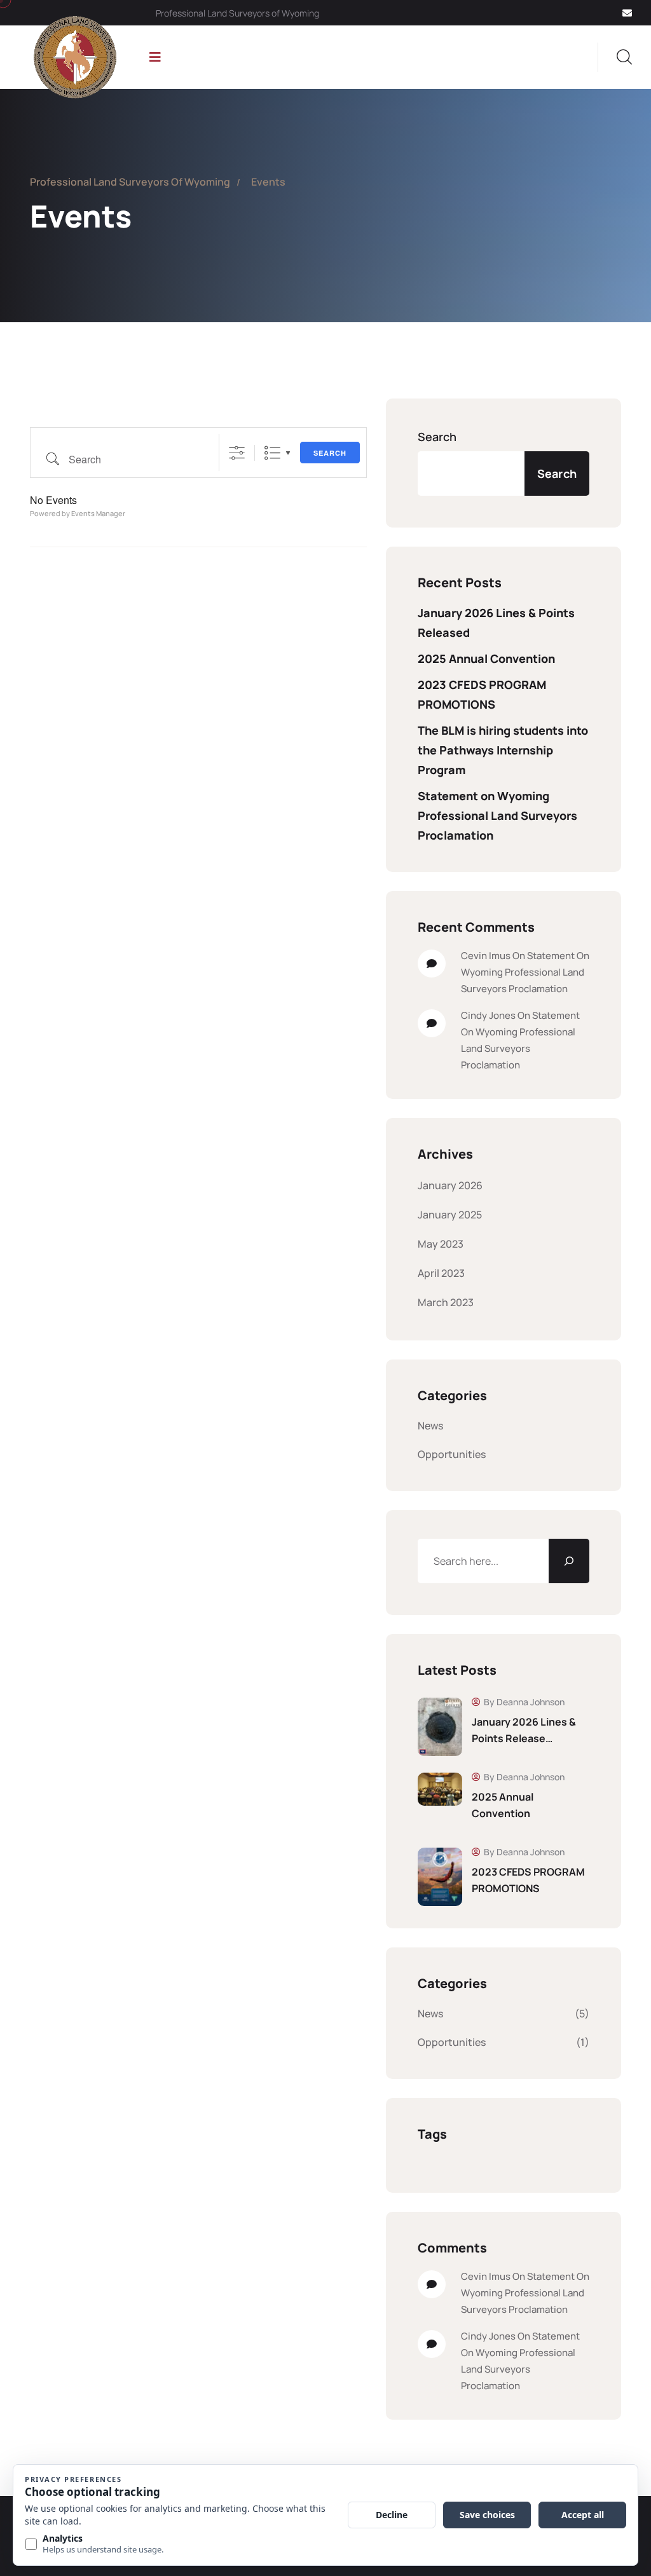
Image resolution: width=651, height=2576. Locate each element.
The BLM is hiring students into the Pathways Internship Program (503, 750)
* * *
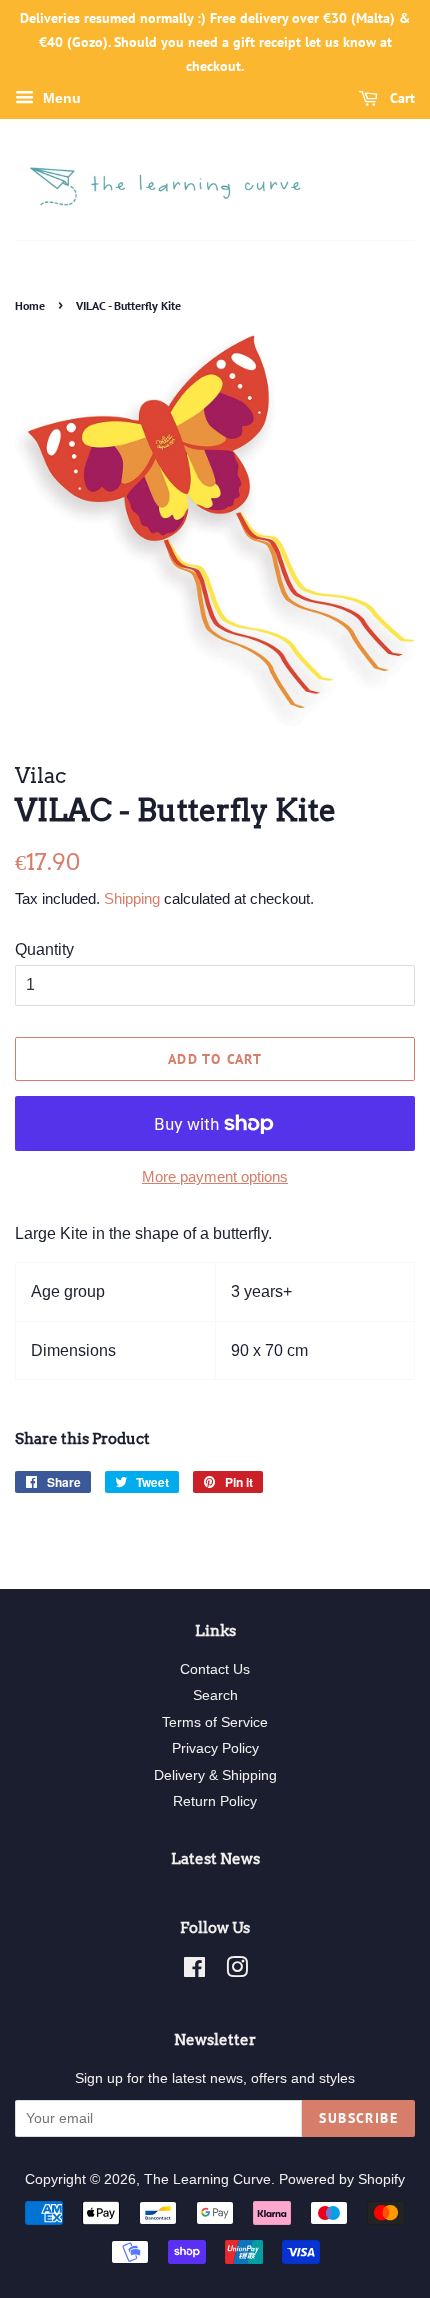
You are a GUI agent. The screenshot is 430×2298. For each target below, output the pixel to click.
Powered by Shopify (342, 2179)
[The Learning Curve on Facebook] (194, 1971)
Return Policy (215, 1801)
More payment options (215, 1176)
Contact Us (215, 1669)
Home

→ **Exercise**
Copy back the listing above exactly, but only from the line with "Image resolution: width=651, height=2576." through the line with "The BLM is hiring", both ends included.

→ **Task output**
Image resolution: width=651, height=2576. Locate each element.
The BLM is hiring students into the Pathways Internship Program (503, 750)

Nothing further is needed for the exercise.